Source material -
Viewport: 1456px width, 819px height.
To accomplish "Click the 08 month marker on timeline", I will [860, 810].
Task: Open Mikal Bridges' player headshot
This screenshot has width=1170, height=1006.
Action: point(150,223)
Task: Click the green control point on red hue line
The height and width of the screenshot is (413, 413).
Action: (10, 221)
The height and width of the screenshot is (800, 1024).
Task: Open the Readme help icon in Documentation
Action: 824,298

--

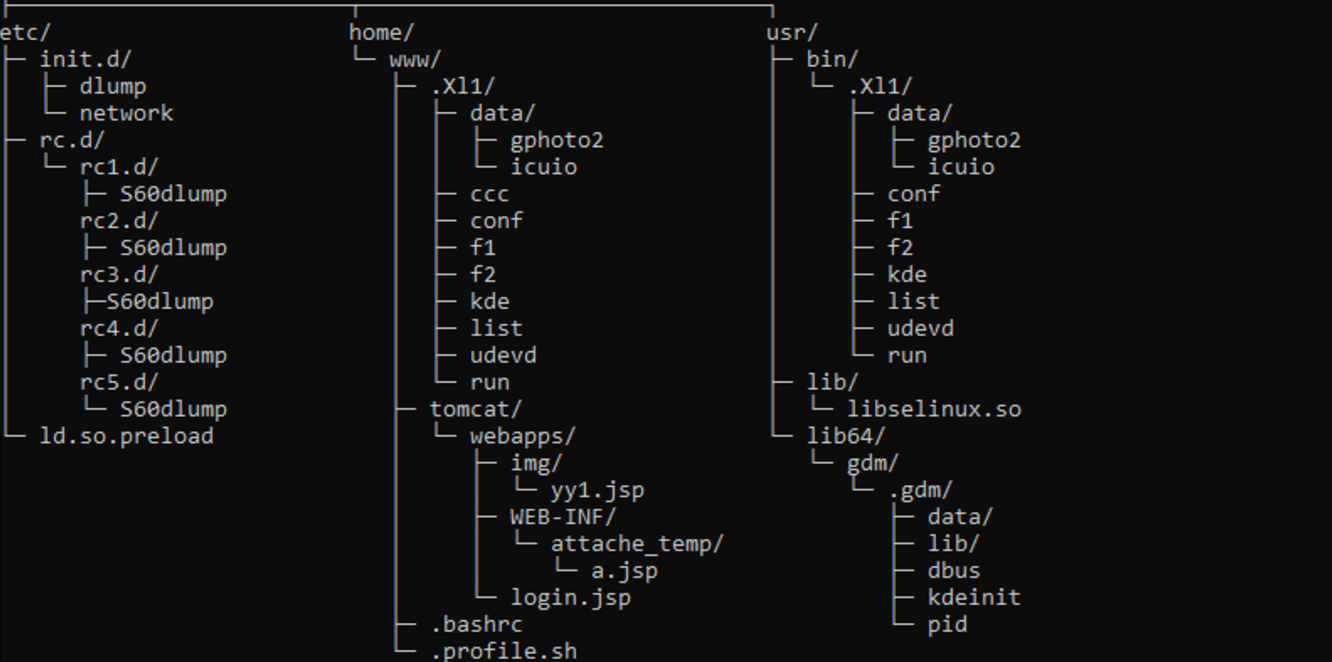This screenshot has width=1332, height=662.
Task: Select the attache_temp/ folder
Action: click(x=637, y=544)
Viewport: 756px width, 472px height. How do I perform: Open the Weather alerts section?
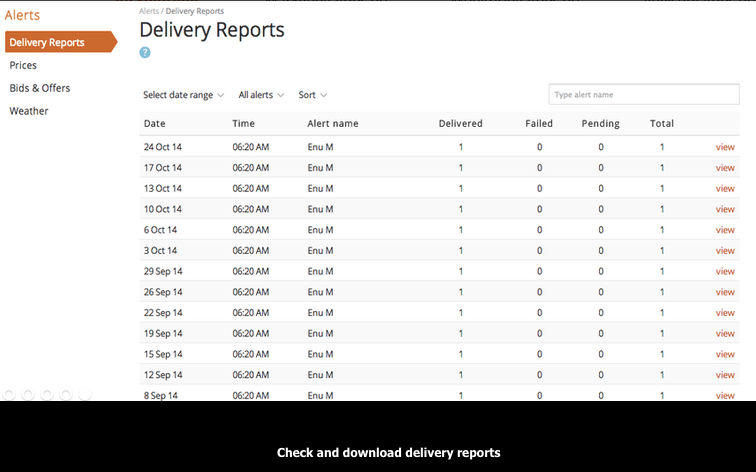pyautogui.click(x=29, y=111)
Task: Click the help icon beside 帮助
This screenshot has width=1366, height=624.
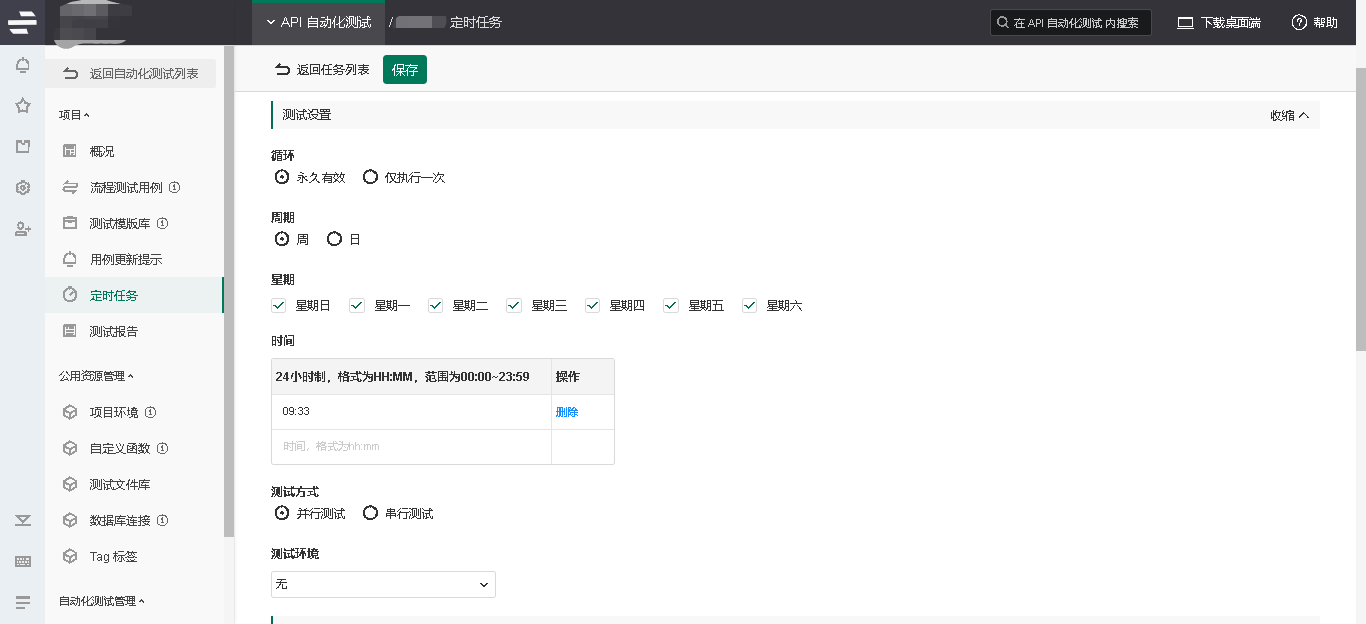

...

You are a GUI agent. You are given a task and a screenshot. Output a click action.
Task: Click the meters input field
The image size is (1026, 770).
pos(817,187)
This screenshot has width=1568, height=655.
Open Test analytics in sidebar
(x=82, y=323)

About this task -
All that is wanted is the stretch of lines above from the one containing "Task: Click the help icon beside 帮助" through the one containing "This screenshot has width=1366, height=624.", duplicated exactly.

Written solution -
Task: Click the help icon beside 帮助
This screenshot has width=1366, height=624.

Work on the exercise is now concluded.